2010 looks promising—international arrivals increased 10 percent in January 2010, the first double-digit increase since May 2008.

At the Commerce Department, we’re working hard to accelerate this recovery.

On March 4, I was privileged to be with the president when he signed the Travel Promotion Act of 2009, which, as you know, had broad support from the industry and Congress.

The act creates a public-private partnership called the Corporation for Travel Promotion.

This new alliance between the U.S. government and the nation’s travel and tourism industry will help to bring more international visitors to come to the United States.

The Commerce Department will have the lead.

And the president’s last comment to me as he was shaking my hand and about to leave the Oval Office, was “Gary Locke. . . .make sure you do it right!”

That is exactly what we intend to do.

On April 19th, we published a Federal Register Notice soliciting applications from industry professionals, which I will use to appoint the inaugural board of directors of the new Corporation for Travel Promotion.

While we’re working on the board selection, we’re also engaged with Homeland Security on getting the system set up as quickly as possible for the fee collection necessary to fund the corporation.

Last week, I met with the interagency Tourism Policy Council to discuss coordinating federal policies affecting the industry.

I also recently chaired the inaugural meetings of the new 29-member Travel and Tourism Advisory Board (TTAB), which provides us with advice on industry’s issues and interests.

Coordination between the council and the advisory board will help us maximize the effectiveness of our efforts.

We continue to work closely with the State Department on facilitating business visas for improved participation in trade shows, exhibitions and meetings.

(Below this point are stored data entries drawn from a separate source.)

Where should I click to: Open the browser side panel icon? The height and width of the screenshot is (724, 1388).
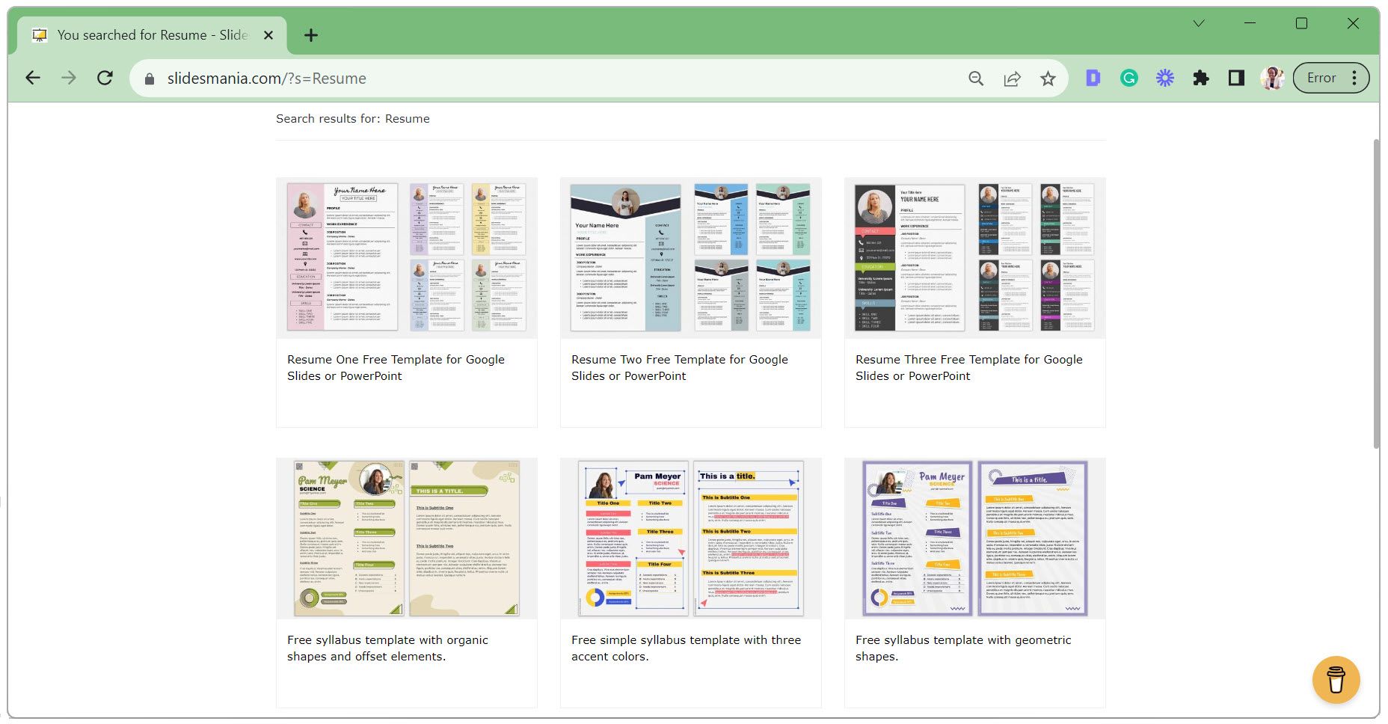[x=1235, y=78]
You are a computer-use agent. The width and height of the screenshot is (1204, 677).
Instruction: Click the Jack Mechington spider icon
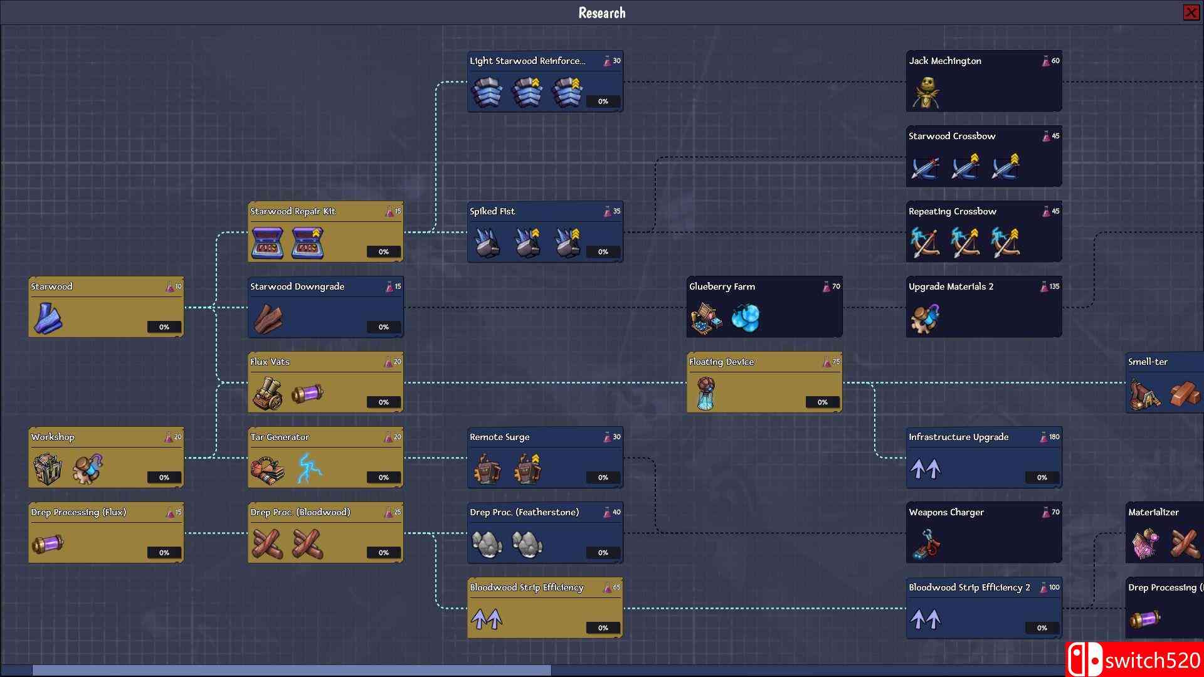(926, 92)

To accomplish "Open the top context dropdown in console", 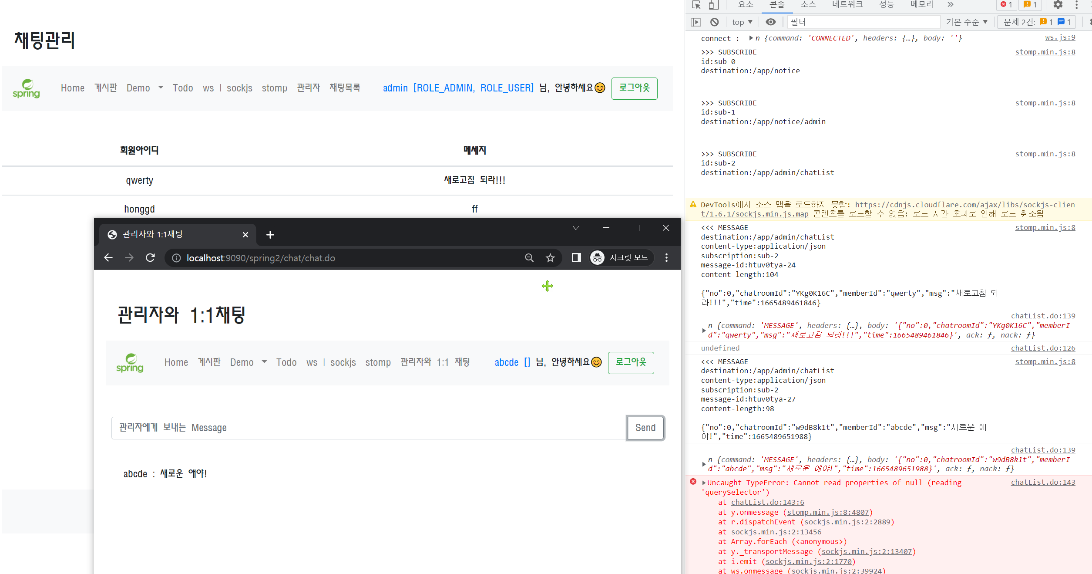I will coord(742,22).
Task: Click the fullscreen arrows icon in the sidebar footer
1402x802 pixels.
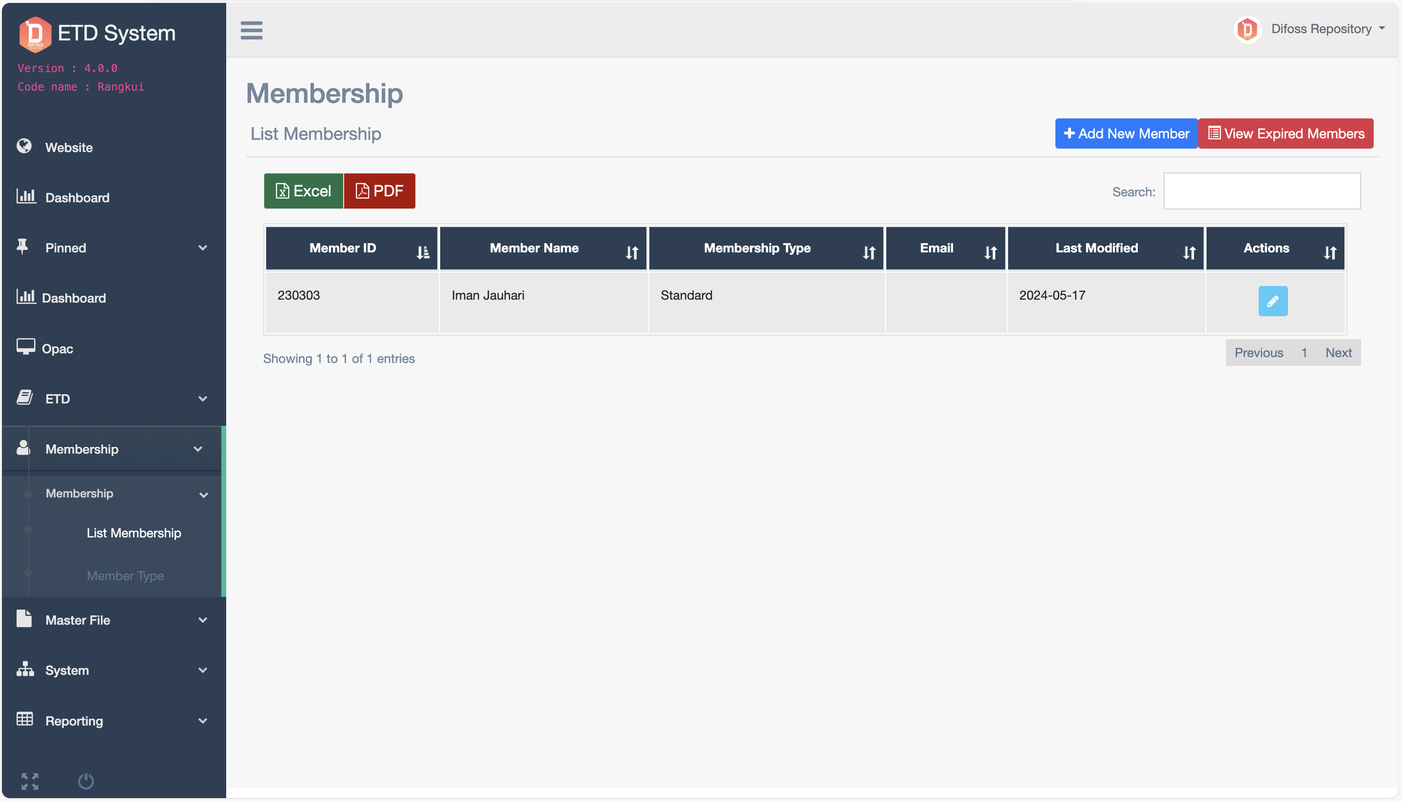Action: coord(30,781)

And the Commerce Department isn’t limited to just helping to shape industry policies and regulations.

We have a great team of experts working to create a competitive business environment for you.

  • We have industry experts in our Office of Travel and Tourism Industries.
  • We have a sales force of Commercial Service officers positioned in almost 80 countries across the globe and 109 offices throughout the United States.
  • We also partner with 35 Visit USA Associations throughout the world to enhance communications and export promotion efforts.

All of these efforts are going to dovetail with President Obama’s broader plans to spur American exports through the National Export Initiative.

He specifically used the Travel Promotion Act as an example of a model law for establishing active trade promotion and marketing efforts.

Obviously, we are putting on a full court press. And we look forward to working with you to let the world know that Florida and all of the United States is a fascinating, wonderful, and welcoming place to visit.

Now I would be happy to hear your comments or take questions…

{Question and Answer period]

I know we could go on all day with this topic, but I’ll just end by saying thank you again for being here, and I hope Orlando and Orange County have a terrific summer visitor season and 2010!